▶ **ENTRIES SHOWN**:
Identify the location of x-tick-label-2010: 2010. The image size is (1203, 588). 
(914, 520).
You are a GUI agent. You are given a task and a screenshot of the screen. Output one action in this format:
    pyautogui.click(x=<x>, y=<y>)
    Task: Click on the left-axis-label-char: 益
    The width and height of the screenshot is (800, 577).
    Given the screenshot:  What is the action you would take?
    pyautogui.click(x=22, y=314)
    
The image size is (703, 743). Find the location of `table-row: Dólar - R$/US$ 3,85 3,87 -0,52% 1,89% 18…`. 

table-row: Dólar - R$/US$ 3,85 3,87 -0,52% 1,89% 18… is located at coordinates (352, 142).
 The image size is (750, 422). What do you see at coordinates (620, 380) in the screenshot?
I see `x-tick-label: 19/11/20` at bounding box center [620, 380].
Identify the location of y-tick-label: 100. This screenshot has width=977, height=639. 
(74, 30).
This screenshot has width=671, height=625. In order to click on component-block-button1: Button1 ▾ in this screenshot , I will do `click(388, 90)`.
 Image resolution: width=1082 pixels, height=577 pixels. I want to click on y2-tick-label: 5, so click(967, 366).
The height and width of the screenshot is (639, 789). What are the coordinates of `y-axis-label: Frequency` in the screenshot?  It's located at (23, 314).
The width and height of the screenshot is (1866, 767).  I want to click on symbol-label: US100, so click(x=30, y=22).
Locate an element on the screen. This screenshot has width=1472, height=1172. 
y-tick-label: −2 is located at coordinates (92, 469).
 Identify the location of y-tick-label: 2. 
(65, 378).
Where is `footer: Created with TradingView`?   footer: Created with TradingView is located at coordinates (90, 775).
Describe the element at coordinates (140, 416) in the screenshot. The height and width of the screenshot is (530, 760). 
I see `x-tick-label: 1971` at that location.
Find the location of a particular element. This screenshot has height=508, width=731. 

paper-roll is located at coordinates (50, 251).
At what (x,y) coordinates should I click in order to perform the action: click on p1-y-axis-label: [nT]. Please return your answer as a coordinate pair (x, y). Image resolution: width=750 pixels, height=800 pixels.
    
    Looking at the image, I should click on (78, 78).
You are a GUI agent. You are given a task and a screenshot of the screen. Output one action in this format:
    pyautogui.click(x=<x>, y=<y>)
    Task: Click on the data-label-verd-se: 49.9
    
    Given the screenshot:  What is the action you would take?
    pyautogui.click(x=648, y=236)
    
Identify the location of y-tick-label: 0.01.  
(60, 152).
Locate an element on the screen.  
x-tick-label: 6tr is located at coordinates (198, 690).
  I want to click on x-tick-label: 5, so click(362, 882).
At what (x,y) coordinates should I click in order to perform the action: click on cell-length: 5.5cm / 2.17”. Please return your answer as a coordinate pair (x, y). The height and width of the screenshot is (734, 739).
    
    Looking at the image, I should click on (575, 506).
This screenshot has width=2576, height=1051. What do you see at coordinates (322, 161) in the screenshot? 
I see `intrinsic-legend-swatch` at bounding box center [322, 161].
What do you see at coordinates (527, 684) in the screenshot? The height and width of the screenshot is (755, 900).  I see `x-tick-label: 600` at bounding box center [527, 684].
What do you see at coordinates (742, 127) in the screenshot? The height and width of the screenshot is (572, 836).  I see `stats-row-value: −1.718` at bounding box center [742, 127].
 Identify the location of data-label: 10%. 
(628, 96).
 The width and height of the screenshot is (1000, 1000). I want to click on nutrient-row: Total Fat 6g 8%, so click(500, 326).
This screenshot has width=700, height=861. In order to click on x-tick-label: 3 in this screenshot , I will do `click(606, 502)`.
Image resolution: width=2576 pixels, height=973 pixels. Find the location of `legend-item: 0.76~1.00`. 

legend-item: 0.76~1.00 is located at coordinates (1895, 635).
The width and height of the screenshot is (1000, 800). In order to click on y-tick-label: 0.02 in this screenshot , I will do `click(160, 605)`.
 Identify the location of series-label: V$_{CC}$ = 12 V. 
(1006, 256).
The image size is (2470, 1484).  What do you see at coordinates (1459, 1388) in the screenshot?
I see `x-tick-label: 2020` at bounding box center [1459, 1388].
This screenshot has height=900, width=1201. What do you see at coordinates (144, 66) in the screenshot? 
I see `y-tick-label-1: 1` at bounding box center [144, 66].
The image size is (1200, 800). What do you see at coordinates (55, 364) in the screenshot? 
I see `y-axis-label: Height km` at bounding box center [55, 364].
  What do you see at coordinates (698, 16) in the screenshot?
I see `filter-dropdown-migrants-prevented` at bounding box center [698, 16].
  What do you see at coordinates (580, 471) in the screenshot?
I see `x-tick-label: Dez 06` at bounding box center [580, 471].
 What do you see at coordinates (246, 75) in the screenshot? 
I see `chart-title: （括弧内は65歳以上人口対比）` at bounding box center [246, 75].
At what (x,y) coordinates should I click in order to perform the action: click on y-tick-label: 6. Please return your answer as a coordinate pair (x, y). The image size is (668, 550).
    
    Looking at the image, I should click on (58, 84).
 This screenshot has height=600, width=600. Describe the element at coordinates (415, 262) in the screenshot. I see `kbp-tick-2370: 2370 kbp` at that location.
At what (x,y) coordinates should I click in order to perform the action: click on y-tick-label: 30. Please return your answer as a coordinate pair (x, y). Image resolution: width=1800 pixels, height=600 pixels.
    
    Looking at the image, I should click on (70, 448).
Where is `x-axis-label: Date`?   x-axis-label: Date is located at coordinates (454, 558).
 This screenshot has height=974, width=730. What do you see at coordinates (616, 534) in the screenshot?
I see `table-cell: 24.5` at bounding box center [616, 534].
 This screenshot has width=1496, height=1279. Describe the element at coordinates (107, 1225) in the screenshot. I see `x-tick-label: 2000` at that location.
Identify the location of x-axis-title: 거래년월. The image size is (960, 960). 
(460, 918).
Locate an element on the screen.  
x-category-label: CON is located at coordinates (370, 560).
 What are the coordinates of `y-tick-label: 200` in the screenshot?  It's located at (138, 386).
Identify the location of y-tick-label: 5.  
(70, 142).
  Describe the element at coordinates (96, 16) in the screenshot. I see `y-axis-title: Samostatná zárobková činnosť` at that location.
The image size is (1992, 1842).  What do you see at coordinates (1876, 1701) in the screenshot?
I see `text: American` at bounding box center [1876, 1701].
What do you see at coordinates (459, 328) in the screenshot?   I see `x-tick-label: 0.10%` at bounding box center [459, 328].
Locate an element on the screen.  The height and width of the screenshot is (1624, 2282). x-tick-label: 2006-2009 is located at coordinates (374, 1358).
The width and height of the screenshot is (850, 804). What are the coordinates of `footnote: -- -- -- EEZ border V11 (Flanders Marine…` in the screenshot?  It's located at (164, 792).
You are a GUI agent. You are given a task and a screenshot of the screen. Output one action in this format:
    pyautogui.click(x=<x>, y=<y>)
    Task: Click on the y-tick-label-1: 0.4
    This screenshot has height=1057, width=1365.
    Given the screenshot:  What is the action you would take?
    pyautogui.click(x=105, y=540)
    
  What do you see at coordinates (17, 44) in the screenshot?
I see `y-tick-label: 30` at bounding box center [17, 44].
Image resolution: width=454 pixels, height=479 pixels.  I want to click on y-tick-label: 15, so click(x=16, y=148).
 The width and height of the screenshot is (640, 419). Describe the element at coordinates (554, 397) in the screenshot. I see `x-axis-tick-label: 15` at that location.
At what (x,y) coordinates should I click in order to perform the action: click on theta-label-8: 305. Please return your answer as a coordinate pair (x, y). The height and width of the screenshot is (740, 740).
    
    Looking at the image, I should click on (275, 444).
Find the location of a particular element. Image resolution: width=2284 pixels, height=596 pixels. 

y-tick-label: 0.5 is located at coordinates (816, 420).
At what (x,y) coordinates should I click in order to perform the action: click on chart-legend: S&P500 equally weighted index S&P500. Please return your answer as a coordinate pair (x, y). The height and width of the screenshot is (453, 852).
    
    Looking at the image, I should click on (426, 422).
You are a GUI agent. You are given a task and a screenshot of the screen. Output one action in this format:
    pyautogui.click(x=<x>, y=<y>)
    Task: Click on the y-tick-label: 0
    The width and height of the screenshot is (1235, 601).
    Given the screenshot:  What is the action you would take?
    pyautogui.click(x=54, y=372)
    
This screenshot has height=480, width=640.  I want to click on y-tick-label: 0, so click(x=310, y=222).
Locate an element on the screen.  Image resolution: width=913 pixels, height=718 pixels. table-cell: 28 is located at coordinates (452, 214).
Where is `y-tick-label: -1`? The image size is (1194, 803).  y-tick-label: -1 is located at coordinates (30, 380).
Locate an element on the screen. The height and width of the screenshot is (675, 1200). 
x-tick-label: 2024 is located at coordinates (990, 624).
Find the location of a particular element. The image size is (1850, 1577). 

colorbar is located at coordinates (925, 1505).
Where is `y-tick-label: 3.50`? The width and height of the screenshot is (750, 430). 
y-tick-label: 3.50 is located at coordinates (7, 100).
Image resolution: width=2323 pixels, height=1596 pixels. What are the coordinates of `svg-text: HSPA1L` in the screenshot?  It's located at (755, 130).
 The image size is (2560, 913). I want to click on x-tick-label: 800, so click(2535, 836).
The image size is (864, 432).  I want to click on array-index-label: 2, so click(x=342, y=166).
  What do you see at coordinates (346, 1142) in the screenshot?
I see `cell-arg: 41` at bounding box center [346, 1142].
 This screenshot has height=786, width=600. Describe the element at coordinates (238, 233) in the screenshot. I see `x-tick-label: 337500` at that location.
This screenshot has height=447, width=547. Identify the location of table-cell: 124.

▶ **AIM OF THE TASK**: Can you update the lines from the one with "The image size is (1200, 800)." up to and including the one with "center [1876, 1701]." so that "coordinate pair" becomes "point", keeping everything else in those lines as it is?

▶ **ANSWER SECTION**:
The image size is (1200, 800). What do you see at coordinates (55, 364) in the screenshot? 
I see `y-axis-label: Height km` at bounding box center [55, 364].
  What do you see at coordinates (698, 16) in the screenshot?
I see `filter-dropdown-migrants-prevented` at bounding box center [698, 16].
  What do you see at coordinates (580, 471) in the screenshot?
I see `x-tick-label: Dez 06` at bounding box center [580, 471].
 What do you see at coordinates (246, 75) in the screenshot? 
I see `chart-title: （括弧内は65歳以上人口対比）` at bounding box center [246, 75].
At what (x,y) coordinates should I click in order to perform the action: click on y-tick-label: 6. Please return your answer as a point (x, y). The image size is (668, 550).
    
    Looking at the image, I should click on (58, 84).
 This screenshot has height=600, width=600. Describe the element at coordinates (415, 262) in the screenshot. I see `kbp-tick-2370: 2370 kbp` at that location.
At what (x,y) coordinates should I click in order to perform the action: click on y-tick-label: 30. Please return your answer as a point (x, y). Image resolution: width=1800 pixels, height=600 pixels.
    
    Looking at the image, I should click on (70, 448).
Where is `x-axis-label: Date`?   x-axis-label: Date is located at coordinates (454, 558).
 This screenshot has height=974, width=730. What do you see at coordinates (616, 534) in the screenshot?
I see `table-cell: 24.5` at bounding box center [616, 534].
 This screenshot has width=1496, height=1279. Describe the element at coordinates (107, 1225) in the screenshot. I see `x-tick-label: 2000` at that location.
Identify the location of x-axis-title: 거래년월. The image size is (960, 960). 
(460, 918).
Locate an element on the screen.  
x-category-label: CON is located at coordinates (370, 560).
 What are the coordinates of `y-tick-label: 200` in the screenshot?  It's located at (138, 386).
Identify the location of y-tick-label: 5.  
(70, 142).
  Describe the element at coordinates (96, 16) in the screenshot. I see `y-axis-title: Samostatná zárobková činnosť` at that location.
The image size is (1992, 1842).  What do you see at coordinates (1876, 1701) in the screenshot?
I see `text: American` at bounding box center [1876, 1701].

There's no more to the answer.